JURN search results seem to have changed a bit recently. Specifically, those that are obtained with the popular intitle: search modifier. It seems Google is now running intitle: against the actual document title, rather than against the text that forms the hyperlink.
For instance, search via JURN for…
intitle:turtles Hawaii “longline fishing” bycatch
… and some of the ’10 blue links’ titles returned will lack the word ‘turtles’ in them. I don’t remember that happening before. Did Google break? It seems not — loading up such links shows that the fulltext does indeed have ‘turtles’ in the article title (the title that heads the actual document).
This means that users of JURN should not overlook intitle: results links that seem to lack their desired keyword or phase.
My guess is that Google Search’s document title identification and extraction is improving, behind the scenes. But that the results server is told not to waste good computational time, and so is free not to plug each and every article title into the results links. Maybe the Googleplex figures that anyone smart enough to use intitle: will pretty soon figure out that all the search results need to be considered when using intitle:, whether or not the desired intitle: keyword appears in a blue link or not.

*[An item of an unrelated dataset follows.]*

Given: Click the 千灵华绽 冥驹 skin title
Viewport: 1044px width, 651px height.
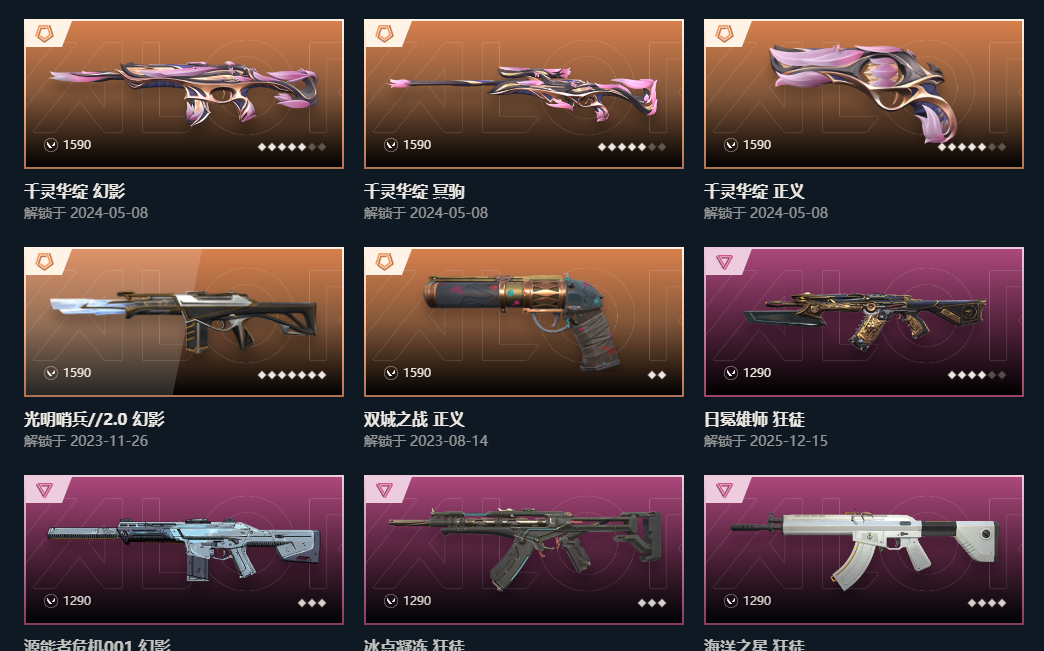Looking at the screenshot, I should click(x=414, y=192).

I also noticed that Google may even be truncating the oh-so-hip preambles that are common on academic article titles in the arts and humanities. For instance, the results link that in 2009 appeared in JURN worded as…

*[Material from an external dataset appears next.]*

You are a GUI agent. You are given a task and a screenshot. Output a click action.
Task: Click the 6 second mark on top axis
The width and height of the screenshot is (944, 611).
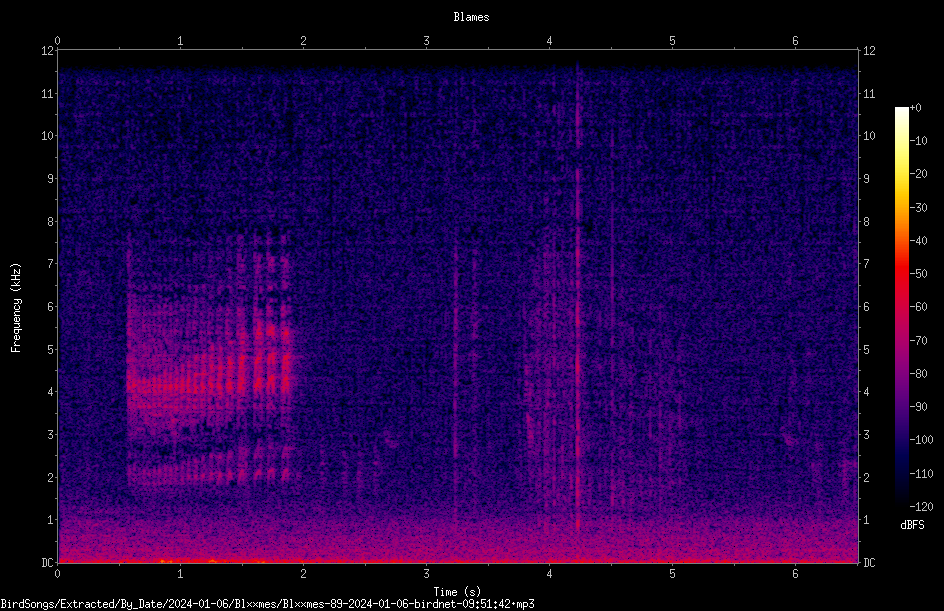[795, 40]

“Home on the Range: Space, Nation, and Mobility in John Ford’s The …”
… now appears in JURN simply as…
“Space, Nation, and Mobility in John Ford’s The Searchers”
I haven’t tested this very extensively, but if I’m correct it may be more evidence of Google getting better at article title identification and manipulation, and/or at weighing a long article title against the article’s abstract. Something like…
SPLIT document title on “:”
MATCH both sides of “:” against the article abstract
IF the words that occur before a “:” DO NOT MATCH words in the abstract
THEN truncate the document title before “:”
The snippet below a JURN results link is also starting to be a citation of sorts, in certain circumstances…
Author surname in capitals, even. Very nice, even if it is taken from the document’s own formatting rather than from some new gee-whizz improvement in Google. Journal editors, and those slapping generic cover pages on repository PDFs, might do well to check out that particular PDF article’s front page and seek to duplicate its simplicity. Since it obviously plays so well with Google.